FRAGMENTO DEL DOCUMENTO ::
>>>

Inequívocamente, el abuso de poder redunda en opresión, dominación, así


como en violación sistemática de los derechos fundamentales de las
personas, privándolas, incluso, de su libertad, su dignidad, sus posesiones, sus
oportunidades y su vida. El abuso de poder aherroja o esclaviza a la
sociedad, porque la somete al capricho de un déspota que ejerce
autoridad.

La figura del abusador o del abusón aparece indefectiblemente en cada


una de las etapas de la historia de nuestro país. Por consiguiente, también
se registra una larga lista de insubordinaciones, rebeliones y desacatos
contra gobernantes y funcionarios abusadores.

La necesidad de proteger y defender los derechos humanos, así como la


exigencia de poner límites al uso de la autoridad, fueron pautas importantes
para que nuestra sociedad adoptara un sistema de gobierno republicano y
constitucional, sustentado en la sujeción de gobernantes y gobernados al
imperio de la ley, en el autogobierno y en la separación de poderes.

Siempre he adversado y cuestionado con pasión el abuso de autoridad,


porque, como ya advertí, lo considero el origen de todos los males que
puede padecer una sociedad. Además, los déspotas son proclives a
concentrar el poder en torno a ellos, lo que supone el origen de la
degeneración del ejercicio debido de la autoridad. Por tanto, también
rechazo cualquier propensión a concentrar el poder y a debilitar el sistema
de separación de poderes.

<<<

LISTADO DE DATOS ::
>>>

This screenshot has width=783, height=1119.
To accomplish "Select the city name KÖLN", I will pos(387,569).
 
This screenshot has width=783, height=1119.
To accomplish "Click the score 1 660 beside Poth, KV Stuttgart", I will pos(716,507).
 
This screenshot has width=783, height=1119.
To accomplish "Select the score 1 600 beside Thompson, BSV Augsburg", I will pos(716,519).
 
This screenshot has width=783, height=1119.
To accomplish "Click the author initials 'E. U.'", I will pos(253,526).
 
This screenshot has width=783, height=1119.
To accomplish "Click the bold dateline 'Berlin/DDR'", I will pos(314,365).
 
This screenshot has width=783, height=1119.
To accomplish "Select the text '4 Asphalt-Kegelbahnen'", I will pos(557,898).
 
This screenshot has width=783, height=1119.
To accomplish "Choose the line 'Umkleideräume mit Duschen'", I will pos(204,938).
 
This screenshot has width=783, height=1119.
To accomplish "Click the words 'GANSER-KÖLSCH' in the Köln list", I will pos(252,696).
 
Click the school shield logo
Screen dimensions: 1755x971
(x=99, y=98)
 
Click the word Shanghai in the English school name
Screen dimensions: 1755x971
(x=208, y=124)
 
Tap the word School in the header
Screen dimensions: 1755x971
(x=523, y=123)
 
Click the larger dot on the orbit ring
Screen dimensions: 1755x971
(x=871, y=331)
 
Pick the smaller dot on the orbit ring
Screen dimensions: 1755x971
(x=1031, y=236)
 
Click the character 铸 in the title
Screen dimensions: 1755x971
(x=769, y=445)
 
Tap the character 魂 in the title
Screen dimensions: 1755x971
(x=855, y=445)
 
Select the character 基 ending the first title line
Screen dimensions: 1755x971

<<<

EJERCICIO A ::
Reproduce del texto sobre el abuso de poder el tramo que va desde "La figura del" hasta "la separación de poderes.".
EJERCICIO B ::
Prolonga el texto sobre el abuso de poder a partir del punto en que termina.

RESPUESTA FINAL A ::
La figura del abusador o del abusón aparece indefectiblemente en cada


una de las etapas de la historia de nuestro país. Por consiguiente, también
se registra una larga lista de insubordinaciones, rebeliones y desacatos
contra gobernantes y funcionarios abusadores.

La necesidad de proteger y defender los derechos humanos, así como la


exigencia de poner límites al uso de la autoridad, fueron pautas importantes
para que nuestra sociedad adoptara un sistema de gobierno republicano y
constitucional, sustentado en la sujeción de gobernantes y gobernados al
imperio de la ley, en el autogobierno y en la separación de poderes.

RESPUESTA FINAL B ::
Sin embargo, el reconocimiento constitucional de los derechos humanos, así


como la sujeción de los funcionarios al imperio de la ley, no ha sido suficiente
para erradicar el abuso de autoridad. Por consiguiente, se han previsto
garantías constitucionales que aseguren y, en su caso, restablezcan la
eficacia de los derechos amenazados o violados. Las garantías más
relevantes y elocuentes son la exhibición personal y el amparo.

La exhibición personal es la garantía que obliga a la autoridad o funcionario


a exhibir ante un juez a la persona que está presa, detenida o cohibida de
su libertad individual, a fin de determinar que la privación de la libertad es
legal, así como que no ha sido objeto de vejámenes físicos o psicológicos;
y, en su caso, el juez hará cesar los vejámenes y que termine la coacción a
que estuviere sujeta la persona.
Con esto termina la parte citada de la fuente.